Right, so after ten minutes, a dental tech popped her head into the waiting room and called my name, in surprisingly good English. I was not terribly surprised that she spoke English--after all, I specifically chose this dentist since she advertised that she was English-speaking--but I expected that her assistants would speak so-called "katakana English", which is English, but pronounced according to the rules of the Japanese sound system. I am sure you have all heard katakana English on Saturday Night Live: "you rai-ku mo-ah sushi, Mistah Sumisu?" (say it out loud and you should get the picture).
I went into the examination room, and had a seat in the chair. The chair itself was a bit different from the American ones; American dental chairs tend to be all-in-one affairs, with the sink basin, the examination light, etc. all attached to the chair. In this case, the chair was free-standing, with the sink basin attached to a table on one side, and the light and other stuff on the other side. The dental assistant used a control on the table to the right (where the sink was) to recline the chair so she could have a look at my choppers. The reclining process itself was pretty cool: the chair went up about 30 cm first, then smoothly reclined while a leg support came up from the bottom. Kind of like a Barcalounger on the Starship Enterprise. And while this was going on, the sink swung up from the table and positioned itself conveniently.

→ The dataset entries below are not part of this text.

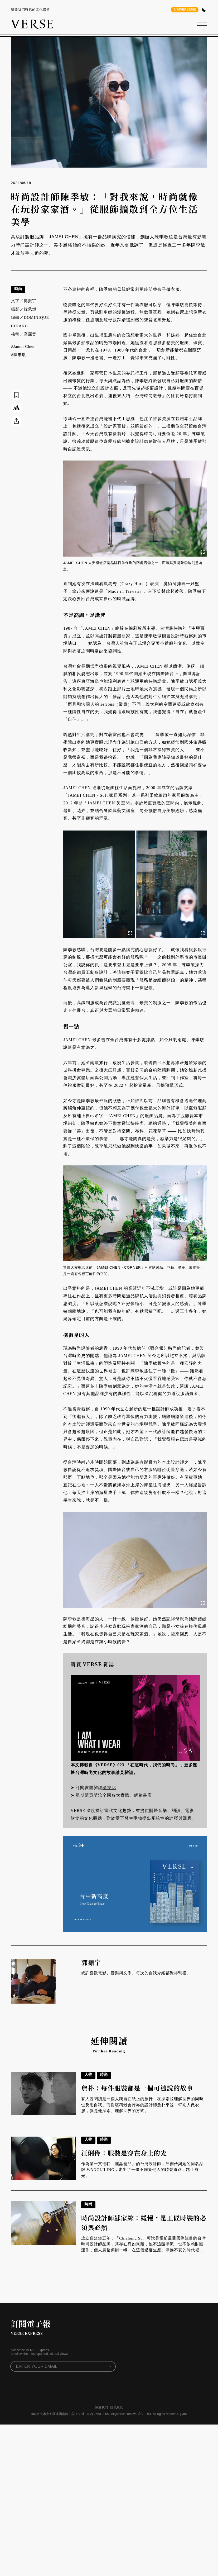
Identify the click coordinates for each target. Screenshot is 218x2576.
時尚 (18, 288)
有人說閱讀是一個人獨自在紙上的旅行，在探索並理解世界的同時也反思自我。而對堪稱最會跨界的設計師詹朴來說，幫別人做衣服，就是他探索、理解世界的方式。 (142, 2105)
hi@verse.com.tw (123, 2414)
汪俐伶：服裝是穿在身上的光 (124, 2152)
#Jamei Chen (23, 346)
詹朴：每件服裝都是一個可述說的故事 (137, 2088)
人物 (88, 2074)
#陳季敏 (18, 355)
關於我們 (101, 2407)
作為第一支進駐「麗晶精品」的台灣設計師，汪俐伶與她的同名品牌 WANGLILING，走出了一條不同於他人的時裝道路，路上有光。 (142, 2170)
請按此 (109, 1787)
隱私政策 (116, 2407)
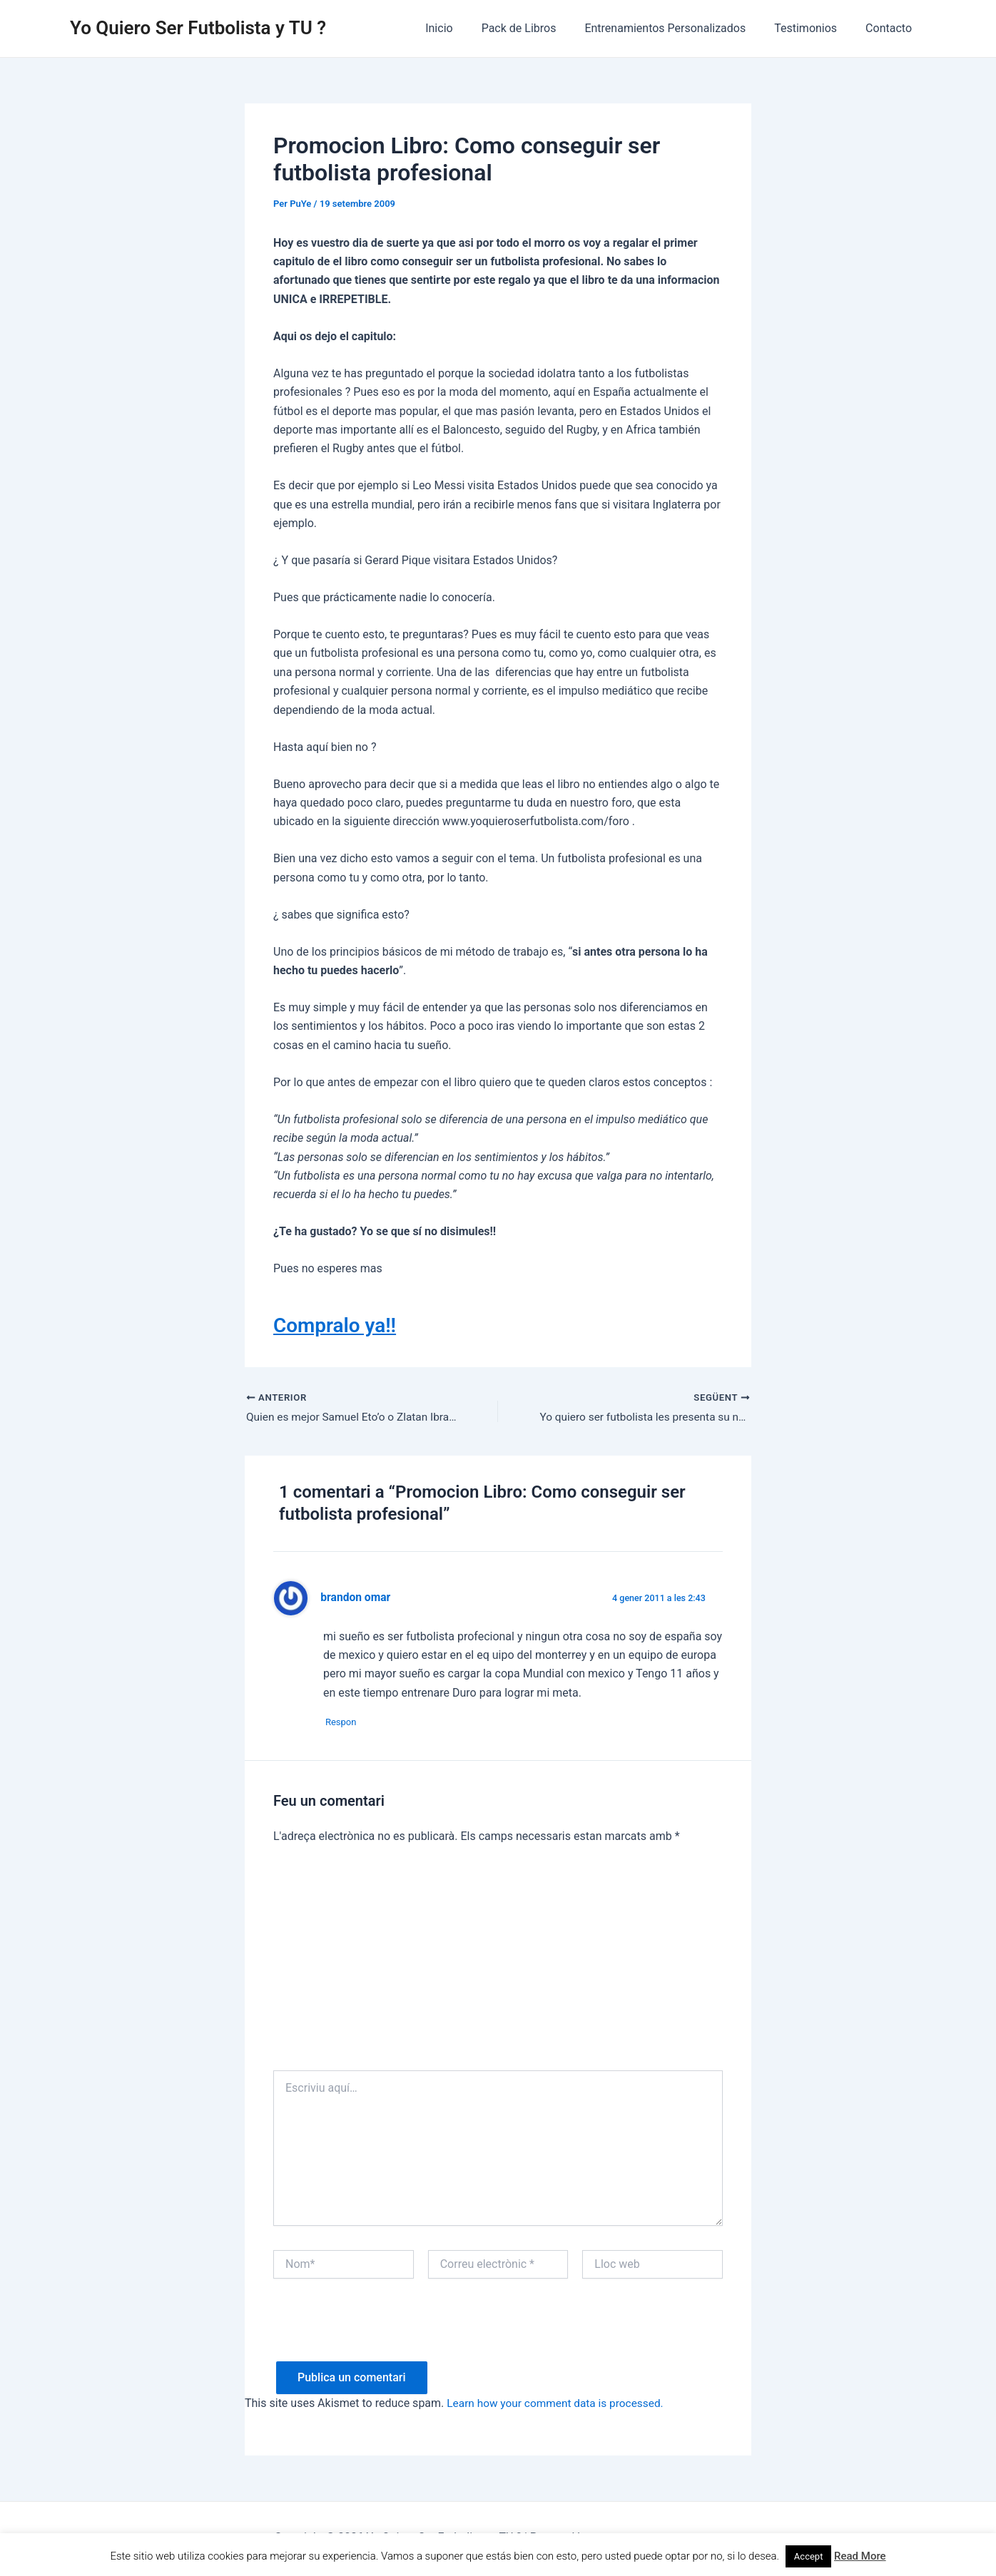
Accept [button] (808, 2556)
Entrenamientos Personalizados (679, 28)
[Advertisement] (498, 1966)
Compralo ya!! (339, 1324)
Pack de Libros (539, 28)
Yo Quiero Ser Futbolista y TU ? (198, 28)
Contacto (891, 28)
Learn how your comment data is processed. (559, 2406)
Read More (860, 2556)
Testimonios (814, 28)
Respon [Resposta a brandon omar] (346, 1724)
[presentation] (381, 2336)
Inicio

After an initial look at all of the surfaces of my various molars, premolars, canines, and incisors (heh heh, thanks, Wikipedia!), I went into another room for the dreaded panoramic x-ray. The x-ray was pretty much just like the ones I remember from American dentists' offices, but instead of the bite wings that they put in your mouth to keep your teeth apart for the x-ray, the tech just stuck a toothpick sideways between my front teeth. Whatever works, I suppose. From there, it was back into the exam room for cleaning, polishing, and flossing.
The cleaning was done completely using an electric tool, in contrast to the manual scrapers that I was used to Stateside. The cleaning tool spewed water to keep the teeth from getting too hot, so the tech had to use the suction hose in tandem. The cleaning tool emitted a high-pitched whine not unlike the cry of the dreaded drill. Luckily for me, I did not have to be introduced to the Japanese version of the drill, as my x-rays came back clean.

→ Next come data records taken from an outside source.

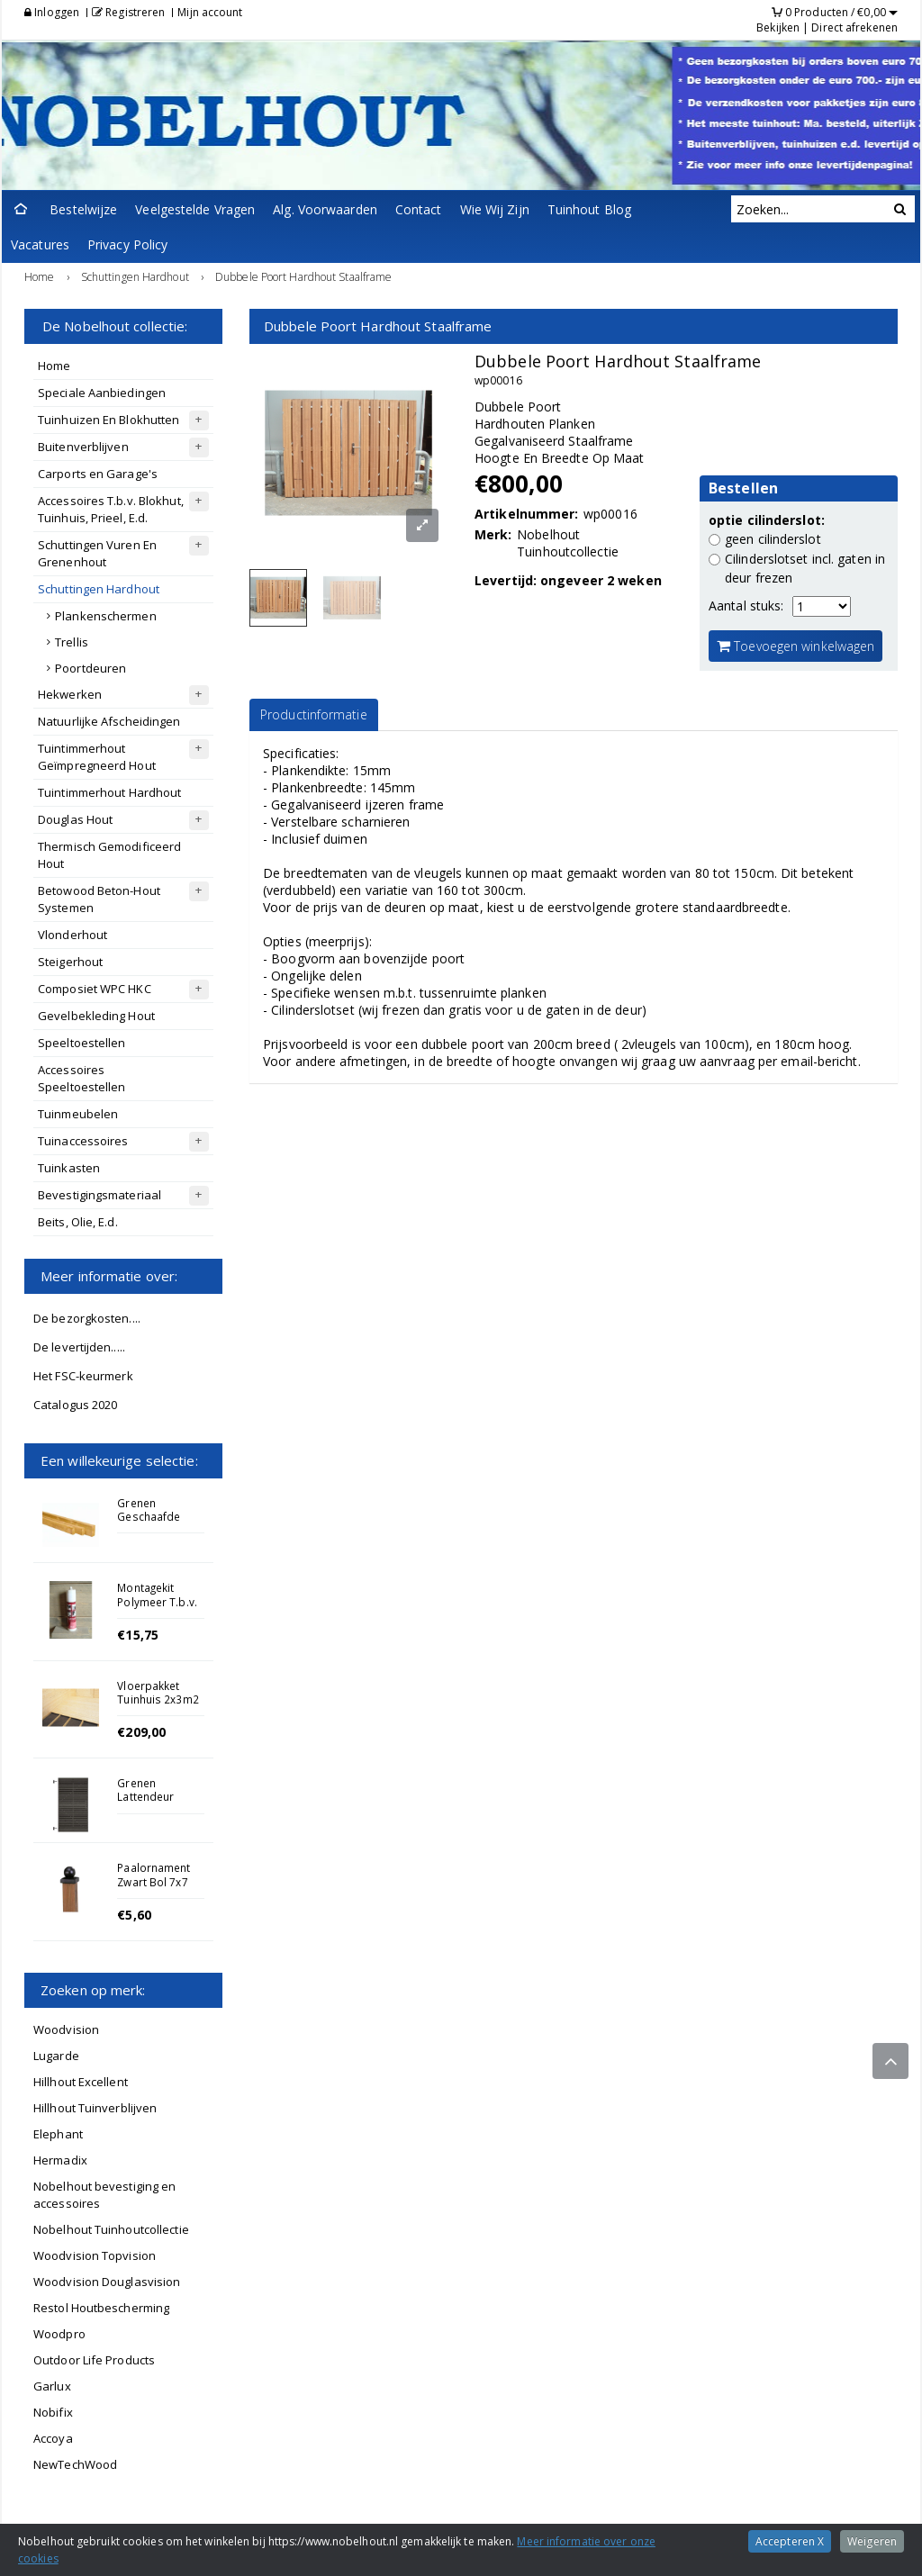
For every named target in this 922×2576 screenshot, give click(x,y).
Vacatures (40, 244)
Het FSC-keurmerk (83, 1376)
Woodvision (66, 2029)
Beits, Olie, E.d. (78, 1222)
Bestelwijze (83, 209)
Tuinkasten (69, 1168)
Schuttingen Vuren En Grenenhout (97, 553)
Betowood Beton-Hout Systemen (99, 899)
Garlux (52, 2386)
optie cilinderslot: (767, 520)
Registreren (128, 12)
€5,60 (134, 1914)
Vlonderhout (72, 934)
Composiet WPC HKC (94, 989)
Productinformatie (313, 714)
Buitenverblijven (83, 446)
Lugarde (56, 2055)
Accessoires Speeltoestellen (82, 1078)
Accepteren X (789, 2541)
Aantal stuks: (746, 605)
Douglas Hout (75, 819)
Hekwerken (70, 694)
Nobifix (53, 2412)
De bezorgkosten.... (86, 1318)
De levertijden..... (79, 1347)
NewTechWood (75, 2464)
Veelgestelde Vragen (195, 209)
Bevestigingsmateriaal (99, 1195)
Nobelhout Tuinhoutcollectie (111, 2229)
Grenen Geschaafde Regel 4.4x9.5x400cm (155, 1523)
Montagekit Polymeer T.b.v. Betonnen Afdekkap (157, 1608)
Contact (418, 209)
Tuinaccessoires (83, 1141)
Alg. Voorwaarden (325, 209)
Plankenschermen (106, 616)
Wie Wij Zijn (494, 209)
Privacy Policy (127, 244)
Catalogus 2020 (75, 1404)
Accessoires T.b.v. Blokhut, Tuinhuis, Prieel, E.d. (111, 509)
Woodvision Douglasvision (106, 2281)
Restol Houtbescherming (101, 2308)
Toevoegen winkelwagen (795, 646)
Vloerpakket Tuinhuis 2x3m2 (157, 1692)
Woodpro (59, 2334)
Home (54, 365)
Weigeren (872, 2541)
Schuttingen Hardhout (98, 589)
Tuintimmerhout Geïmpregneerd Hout (97, 756)
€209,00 (141, 1731)
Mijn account (209, 12)
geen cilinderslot (773, 538)
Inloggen (51, 12)
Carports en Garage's (98, 473)
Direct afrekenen (854, 27)
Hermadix (60, 2160)
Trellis (71, 642)
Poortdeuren (90, 668)
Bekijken (778, 27)
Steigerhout (70, 962)
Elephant (58, 2134)
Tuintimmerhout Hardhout (109, 792)
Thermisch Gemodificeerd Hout (109, 855)
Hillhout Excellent (80, 2082)
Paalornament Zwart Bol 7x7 (153, 1874)
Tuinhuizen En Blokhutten (108, 419)
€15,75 (137, 1634)
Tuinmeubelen (78, 1114)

The polishing process was the same as the American version, except the dentist did not have the sweet bubble gum flavoured paste that I fondly recall from my childhood. They offered raspberry mint, green mint, and wintergreen, in order of increasing "cool feeling" (direct translation from クール感).

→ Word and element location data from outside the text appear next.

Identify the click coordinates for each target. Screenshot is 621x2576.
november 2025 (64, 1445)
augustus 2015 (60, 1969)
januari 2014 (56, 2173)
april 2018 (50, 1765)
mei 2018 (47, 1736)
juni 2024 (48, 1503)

Flossing was a little different. They used a really thick gauge floss, which they worked between the teeth, then pulled out from one end, instead of popping it back up between the teeth (hopefully you can imagine what I mean, as I cannot think of a better way of describing it without resorting to ASCII art).
So, that was my visit to the dentist. The best difference from America of all? With my insurance, the checkup only set me back ¥4000--about $35 US!